場合によっては鼻の症状のみならず、頭痛や注意力の低下といった症状もみられます。

また、慢性化した副鼻腔炎も膿が蓄積していることから同様に不快な症状が起こりやすいと言えます。

西洋薬では症状が改善されない、あるいは口の渇きや眠気といった副作用が気になるという方は漢方での治療を考えてみませんか?

この記事では蓄膿症や慢性副鼻腔炎に効果的とされる漢方薬をご紹介。さらに、漢方を効果的に服用するためのコツも一緒に解説していきます。

蓄膿症には辛夷清肺湯(しんいせいはいとう)と葛根湯加川きゅう辛夷(かっこんとうかせんきゅうしんい)

蓄膿症や慢性副鼻腔炎に効くとされる漢方薬は主に2つあります。ひとつは辛夷清肺湯(しんいせいはいとう)、もうひとつは葛根湯加川芎辛夷(かっこんとうかせんきゅうしんい)です。

チクナインa

辛夷清肺湯は9種類の生薬からできた漢方薬です。 主な生薬である辛夷(しんい)には鼻の通りをよくする効果があります。 また慢性副鼻腔炎の症状のひとつである鼻茸(鼻ポリープと)にも効果的とされています。 体力が中等度以上の人に向いている漢方で、体が弱っている人や冷えが強い人には向きません。 食欲不振や下痢、吐き気をもよおしやすい人には注意して服用する必要があります。 小林製薬の「チクナイン」に使われている成分としても有名です。

ツムラ漢方葛根湯加川きゅう辛夷エキス顆粒

葛根湯に川きゅうや辛夷を加えた漢方です。 川きゅうによる血行改善、辛夷よる鼻詰まりの解消効果で鼻の通りがよくなります。 比較的体力のある人向けの漢方で、胃腸の弱い方や発汗傾向の著しい方には向きません。

漢方を効果的に服用するコツとは?

それでは、いざ漢方による治療を始める場合、どのように服用すればより効果的でしょうか?

ポイントをいくつかまとめてみました。

エキス剤、カプセル、錠剤などの場合

・漢方エキス製剤の場合も、お湯に溶かして味わいながら飲む方が効果的
・カプセル、錠剤、エキス剤をそのまま飲むときは多めの水で飲む
・お茶や牛乳などによる服用は吸収率の低下の原因になるのでNG

煎じ薬の場合

・煎じるための容器は鉄製を避ける(ステンレス、耐熱ガラス、ホーローがおすすめ)
・煎じ時間は必ず守る
・温かい状態で飲むと効果的(たくさん煎じて保存している場合は温めなおしましょう)

いずれも服用するタイミングは食前、あるいは食間の空腹時がおすすめです。

漢方の効果を高める生活の注意点

漢方において体を作り上げる3つの要素とされているのが「気・血・水」です。「気」は気力のを指し、「血・水」は体内を巡る血液や体液を指します。

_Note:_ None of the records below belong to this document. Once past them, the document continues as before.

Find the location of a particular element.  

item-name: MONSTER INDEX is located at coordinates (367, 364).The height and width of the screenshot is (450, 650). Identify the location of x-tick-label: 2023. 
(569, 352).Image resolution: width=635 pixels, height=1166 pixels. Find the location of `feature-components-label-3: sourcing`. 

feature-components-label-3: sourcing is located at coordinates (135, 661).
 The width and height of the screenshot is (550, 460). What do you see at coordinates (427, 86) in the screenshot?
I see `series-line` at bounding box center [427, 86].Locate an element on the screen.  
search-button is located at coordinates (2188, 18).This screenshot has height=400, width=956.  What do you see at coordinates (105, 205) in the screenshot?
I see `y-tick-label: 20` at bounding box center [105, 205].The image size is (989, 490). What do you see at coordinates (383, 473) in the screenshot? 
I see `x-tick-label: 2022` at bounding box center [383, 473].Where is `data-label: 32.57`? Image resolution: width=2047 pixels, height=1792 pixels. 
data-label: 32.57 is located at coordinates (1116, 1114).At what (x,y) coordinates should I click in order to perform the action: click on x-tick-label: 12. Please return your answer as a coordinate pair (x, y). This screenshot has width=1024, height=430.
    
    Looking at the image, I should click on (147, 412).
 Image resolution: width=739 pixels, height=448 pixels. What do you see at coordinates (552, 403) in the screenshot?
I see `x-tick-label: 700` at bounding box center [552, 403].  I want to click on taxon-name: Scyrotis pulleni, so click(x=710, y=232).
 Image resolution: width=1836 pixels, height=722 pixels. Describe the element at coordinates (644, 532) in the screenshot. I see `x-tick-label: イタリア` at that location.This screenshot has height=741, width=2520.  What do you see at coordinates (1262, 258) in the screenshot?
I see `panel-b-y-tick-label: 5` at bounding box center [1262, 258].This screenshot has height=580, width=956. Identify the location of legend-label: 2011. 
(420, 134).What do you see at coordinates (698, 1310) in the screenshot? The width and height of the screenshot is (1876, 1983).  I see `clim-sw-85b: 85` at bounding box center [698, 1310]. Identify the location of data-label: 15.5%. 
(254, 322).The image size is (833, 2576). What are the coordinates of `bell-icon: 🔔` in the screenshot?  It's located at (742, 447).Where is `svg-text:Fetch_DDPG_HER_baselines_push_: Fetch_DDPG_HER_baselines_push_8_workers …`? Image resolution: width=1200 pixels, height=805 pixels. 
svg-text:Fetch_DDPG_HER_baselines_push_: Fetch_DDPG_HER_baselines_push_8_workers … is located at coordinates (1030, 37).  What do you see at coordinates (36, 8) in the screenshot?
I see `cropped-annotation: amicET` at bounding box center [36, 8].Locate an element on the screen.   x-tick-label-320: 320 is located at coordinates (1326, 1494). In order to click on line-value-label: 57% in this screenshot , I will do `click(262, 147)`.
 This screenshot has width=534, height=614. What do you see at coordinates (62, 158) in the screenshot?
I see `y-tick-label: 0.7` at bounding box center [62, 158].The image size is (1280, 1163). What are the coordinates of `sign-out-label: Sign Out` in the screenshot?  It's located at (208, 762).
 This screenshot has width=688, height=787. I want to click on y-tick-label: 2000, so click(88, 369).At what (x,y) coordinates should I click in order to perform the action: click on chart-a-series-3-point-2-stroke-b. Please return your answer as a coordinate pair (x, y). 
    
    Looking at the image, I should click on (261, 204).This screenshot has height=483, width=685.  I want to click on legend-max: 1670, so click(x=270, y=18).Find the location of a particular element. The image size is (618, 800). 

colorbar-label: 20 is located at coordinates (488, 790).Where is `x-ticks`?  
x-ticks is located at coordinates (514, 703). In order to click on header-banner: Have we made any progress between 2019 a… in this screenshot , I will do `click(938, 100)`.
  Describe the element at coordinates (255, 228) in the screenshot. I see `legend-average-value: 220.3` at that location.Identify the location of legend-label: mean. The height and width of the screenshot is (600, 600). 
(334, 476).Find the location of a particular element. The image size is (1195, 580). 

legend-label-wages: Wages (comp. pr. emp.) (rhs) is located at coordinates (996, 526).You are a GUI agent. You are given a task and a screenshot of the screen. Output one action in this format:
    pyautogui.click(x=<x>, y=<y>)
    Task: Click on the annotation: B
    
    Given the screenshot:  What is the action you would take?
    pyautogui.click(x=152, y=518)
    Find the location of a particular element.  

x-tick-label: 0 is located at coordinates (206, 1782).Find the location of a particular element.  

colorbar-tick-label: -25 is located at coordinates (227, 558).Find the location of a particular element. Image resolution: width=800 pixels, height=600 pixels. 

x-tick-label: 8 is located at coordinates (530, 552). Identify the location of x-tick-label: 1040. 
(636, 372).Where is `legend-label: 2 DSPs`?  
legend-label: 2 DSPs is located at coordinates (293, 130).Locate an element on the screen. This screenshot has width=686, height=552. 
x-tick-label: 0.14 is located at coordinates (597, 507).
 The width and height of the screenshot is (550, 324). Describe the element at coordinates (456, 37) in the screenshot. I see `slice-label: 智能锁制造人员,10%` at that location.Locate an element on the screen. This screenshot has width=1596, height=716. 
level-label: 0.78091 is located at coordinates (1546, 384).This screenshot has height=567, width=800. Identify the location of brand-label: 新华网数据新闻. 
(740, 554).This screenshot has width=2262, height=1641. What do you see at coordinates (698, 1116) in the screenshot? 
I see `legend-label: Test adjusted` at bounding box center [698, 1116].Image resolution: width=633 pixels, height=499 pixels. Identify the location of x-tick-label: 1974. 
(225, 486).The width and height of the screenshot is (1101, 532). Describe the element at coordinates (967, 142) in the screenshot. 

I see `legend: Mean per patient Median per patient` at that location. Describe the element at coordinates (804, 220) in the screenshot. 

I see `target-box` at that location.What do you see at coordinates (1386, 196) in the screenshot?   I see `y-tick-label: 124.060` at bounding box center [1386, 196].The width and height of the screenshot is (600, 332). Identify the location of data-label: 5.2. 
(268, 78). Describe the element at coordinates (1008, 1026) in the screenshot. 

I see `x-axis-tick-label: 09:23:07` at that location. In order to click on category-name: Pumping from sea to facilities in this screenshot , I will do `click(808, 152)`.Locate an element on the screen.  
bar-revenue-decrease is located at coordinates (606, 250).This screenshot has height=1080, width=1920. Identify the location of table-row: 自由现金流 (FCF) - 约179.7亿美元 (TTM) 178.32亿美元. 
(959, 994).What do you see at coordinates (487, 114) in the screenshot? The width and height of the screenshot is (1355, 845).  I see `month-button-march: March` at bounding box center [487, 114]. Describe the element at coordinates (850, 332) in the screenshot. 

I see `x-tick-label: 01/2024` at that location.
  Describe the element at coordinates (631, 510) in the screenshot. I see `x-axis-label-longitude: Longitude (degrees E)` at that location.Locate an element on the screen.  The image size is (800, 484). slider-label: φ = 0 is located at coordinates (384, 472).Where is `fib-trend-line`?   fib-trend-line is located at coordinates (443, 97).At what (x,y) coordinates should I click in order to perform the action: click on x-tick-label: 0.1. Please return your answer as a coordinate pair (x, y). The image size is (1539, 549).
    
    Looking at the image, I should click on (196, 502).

これらがスムーズに巡ることが漢方の効果をより高めることにつながります。

日常生活では以下の点に注意してみましょう

・適度に体を動かす・・・気や血流の流れをスムーズにする
・眠りすぎは厳禁・・・寝過ぎは食べ物の消化の停滞や気の滞りを招きます。
・食事は腹八分目で、同じ食材を食べすぎない
・夕食の量は控えめに・・・食べ過ぎた場合は翌朝の朝食を少なめにしましょう

このほか蓄膿症で辛い時には酷ですが、鼻呼吸を心がけるようにしましょう。漢方治療では体内の古い気を排出するために鼻から息を吸い、口から吐き出すことが効果的とされています。

さいごに

いかがでしたか?

長期にわたる蓄膿症は症状を放置したり、治療を中断してしまうと再発のリスクが高まる病気です。漢方の効き目はゆるやかであることが特徴なので、根気強く治療にのぞみましょう。

服用に疑問や不安がある場合は医師や薬剤師に相談することも大切です。